Correct the spelling of this OCR'd text, a snippet of a document.
Preserve original capitalization, punctuation, and symbols. 
Changing meaning is okay if it's clearly an OCR issue.
Do not add any explanatory text, translations, comments, or quotation marks around the result.
"""

def correct_text_region(region):
    text = region.extract_text()
    completion = client.chat.completions.create(
        model="gpt-4.1-nano",
        messages=[
            {
                "role": "system", "content": prompt
            },
            {
                "role": "user",
                "content": text
            },
        ],
    )

    updated = completion.choices[0].message.content

    if text != updated:    
        print(f"OLD: {text}\nNEW:{updated}") 

    return updated

page.correct_ocr(correct_text_region) 

And now we can use `.extract_text()` the magicaly same way.

The real benefit of this vs sending the whole document to the LLM is *we don't change where the text is*. An LLM might OCR something for us, but it *loses the spatial context that we find so important*.

In [None]:
text = page.extract_text()
print(text)

## Let's do the OCR with the LLM, period

But if the LLM is *that good* at OCR, we can also find pieces of the page we would like to OCR and *send them each in isolation to the LLM*. We use `detect_only=True` so it doesn't try to figure out what the text is, just that the text is there.

In [None]:
page.apply_ocr('surya', detect_only=True)
page.find_all('text').show()

In [None]:
page.find_all('text').inspect()

Now we'll do an even fancier `correct_text_region`: it takes the region as an image, and sends it right on over to the LLM for OCR.

In [None]:
from openai import OpenAI
from natural_pdf.ocr.utils import direct_ocr_llm

client = OpenAI(api_key='API_KEY_GOES_HERE')

prompt = """OCR this image patch. Return only the exact text content visible in the image. 
Preserve original spelling, capitalization, punctuation, and symbols.
Fix misspellings if they are the result of blurry or incorrect OCR.
Do not add any explanatory text, translations, comments, or quotation marks around the result.
If you cannot process the image or do not see any text, return an empty space.
The text is from an inspection report of a slaughterhouse."""
# The text is likely from a Greek document, potentially a spreadsheet, containing Modern Greek words or numbers

def correct_text_region(region):
    # Use a high resolution for the LLM call for best accuracy
    return direct_ocr_llm(
        region, 
        client, 
        prompt=prompt, 
        resolution=150, 
        model="gpt-4o" 
    )

page.correct_ocr(correct_text_region) 

What do we have now?

In [None]:
page.find_all('text').inspect()

In [None]:
text = page.extract_text()
print(text)

## Finding tables on OCR documents

When we used `page.extract_table()` last time, it was easy because there were all of these `line` elements on the page that pdfplumber could detect and say "hey, it's a table!" For the same reason that there's no *real* text on the page, there's also no *real* lines on the page.

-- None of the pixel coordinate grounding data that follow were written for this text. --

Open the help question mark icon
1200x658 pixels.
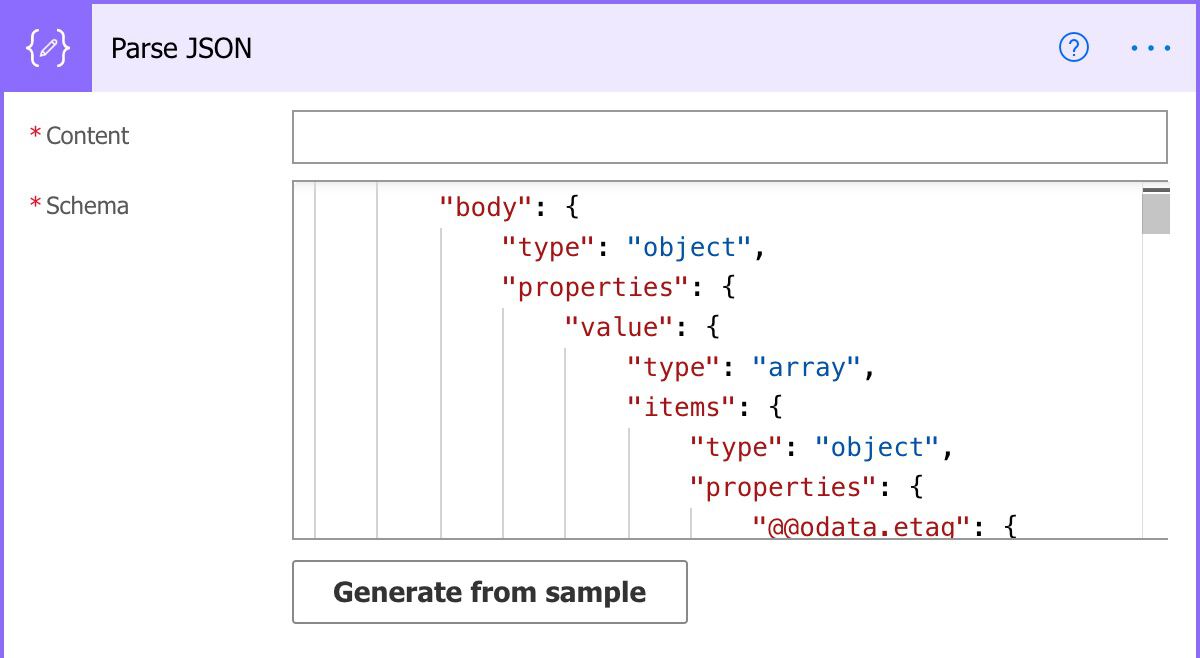point(1073,48)
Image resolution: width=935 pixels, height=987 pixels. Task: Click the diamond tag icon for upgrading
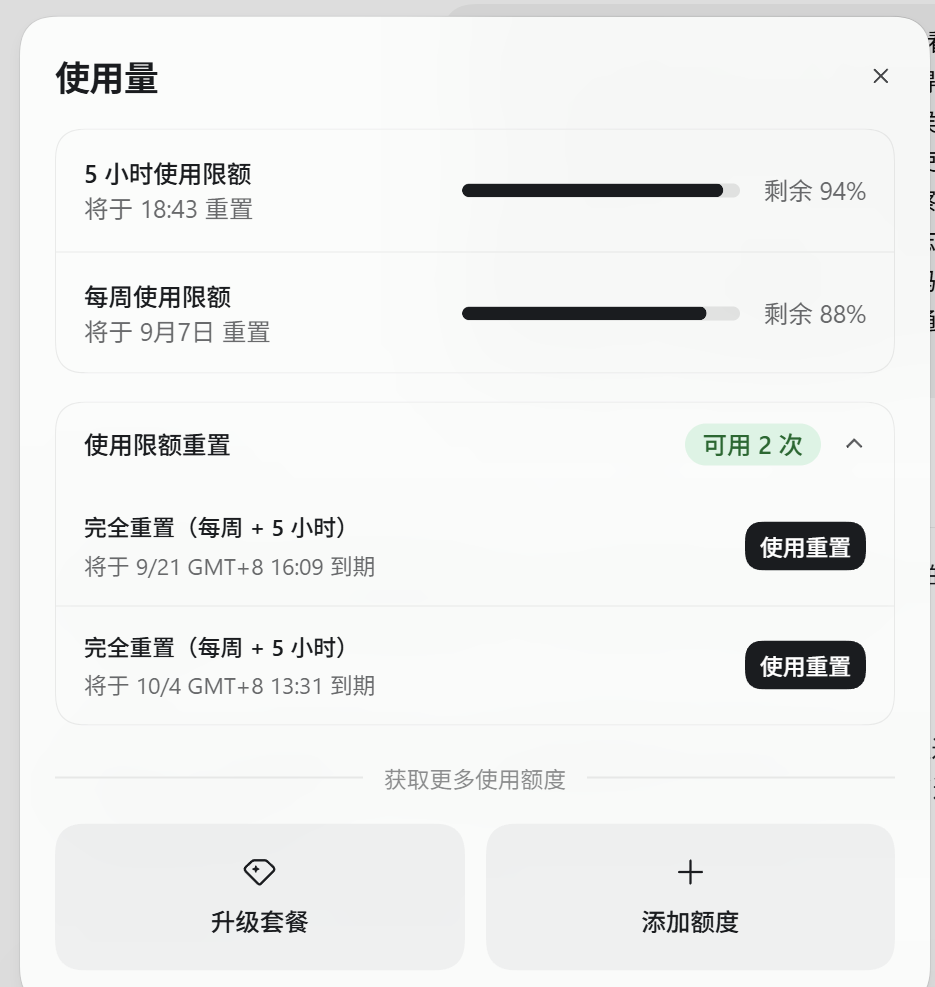click(259, 872)
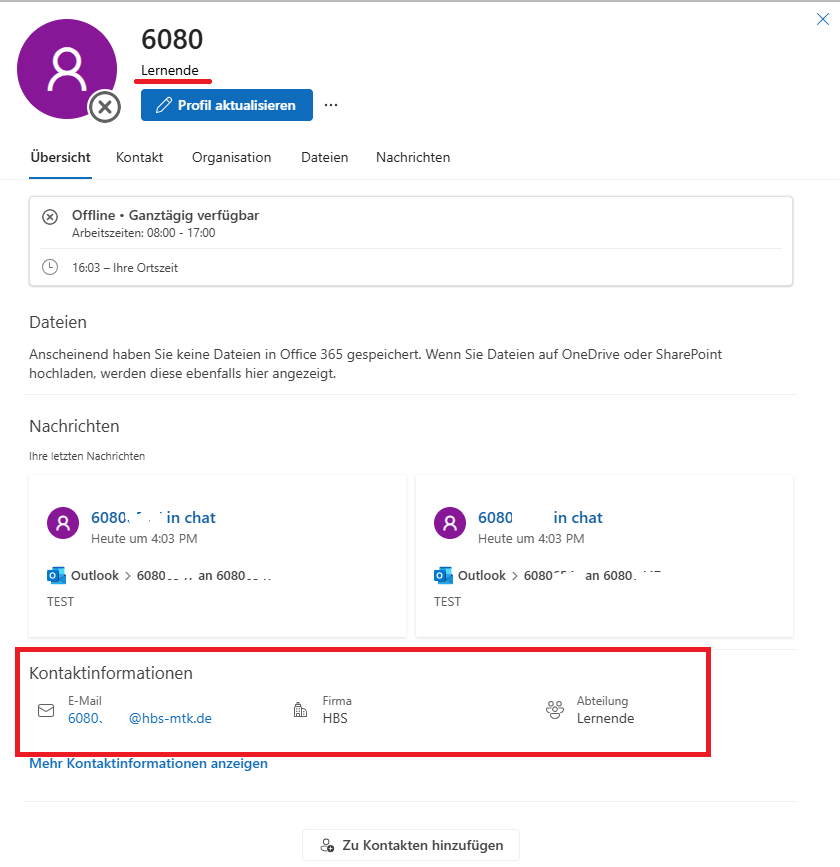Switch to the Übersicht tab

point(60,157)
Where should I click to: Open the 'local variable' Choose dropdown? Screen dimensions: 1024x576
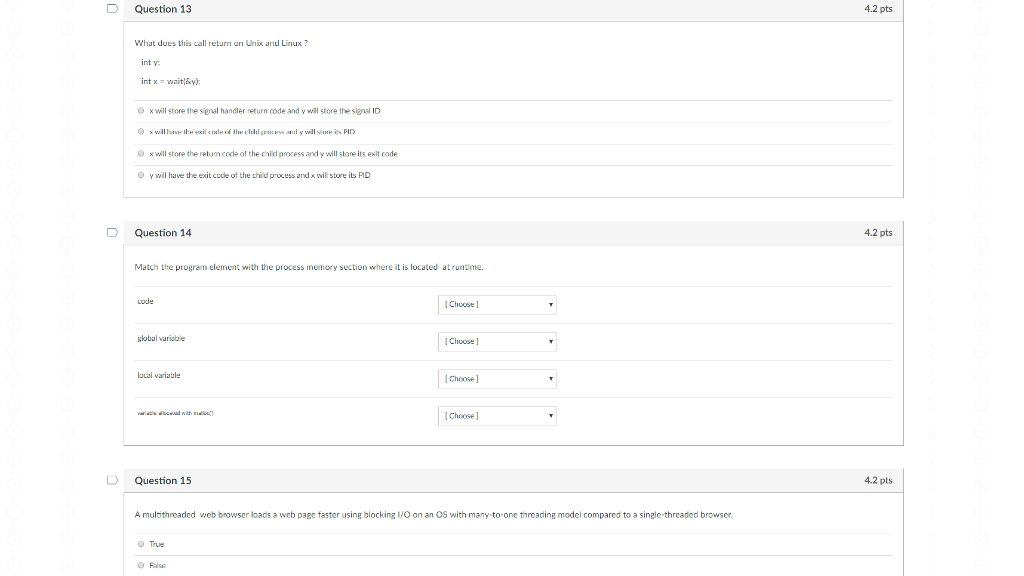click(x=497, y=379)
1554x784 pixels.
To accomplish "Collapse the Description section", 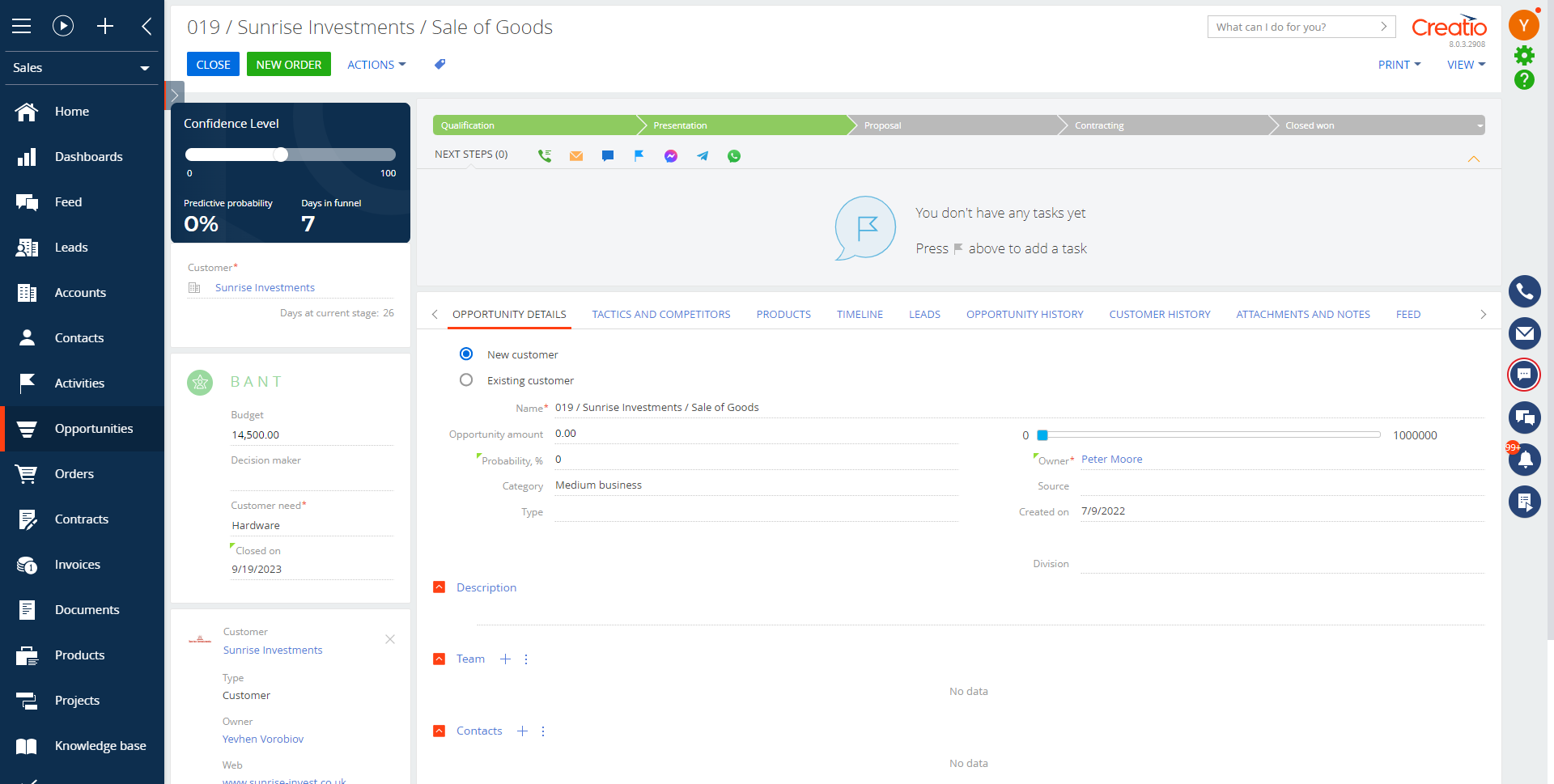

Instead, we're going to do a fun secret trick where we look at what horizontal and vertical coordinates *seem* like they might be lines by setting a threshold.

In [None]:
from natural_pdf import PDF

pdf = PDF("https://github.com/jsoma/natural-pdf/raw/refs/heads/main/pdfs/needs-ocr.pdf")
page.apply_ocr()
page.show(width=900)

In [None]:
table_area = (
    page
    .find('text:contains(Violations)')
    .below(
        until='text:contains(Jungle)',
        include_endpoint=False
    )
)
table_area.show(crop=True)

In [None]:
from natural_pdf.analyzers.guides import Guides

guides = Guides(table_area)
guides.vertical.from_lines(threshold=0.4)
guides.horizontal.from_lines()
guides.show()

Now we can add the lines and use them to detect the table.

In [None]:
df = guides.extract_table().to_df()
df.head()

### Figuring out information about things that are *not* text

In a tiny preview of the next notebook: **what about those checkboxes?** Turns out we can use **image classification AI** to do it for us in the next notebook!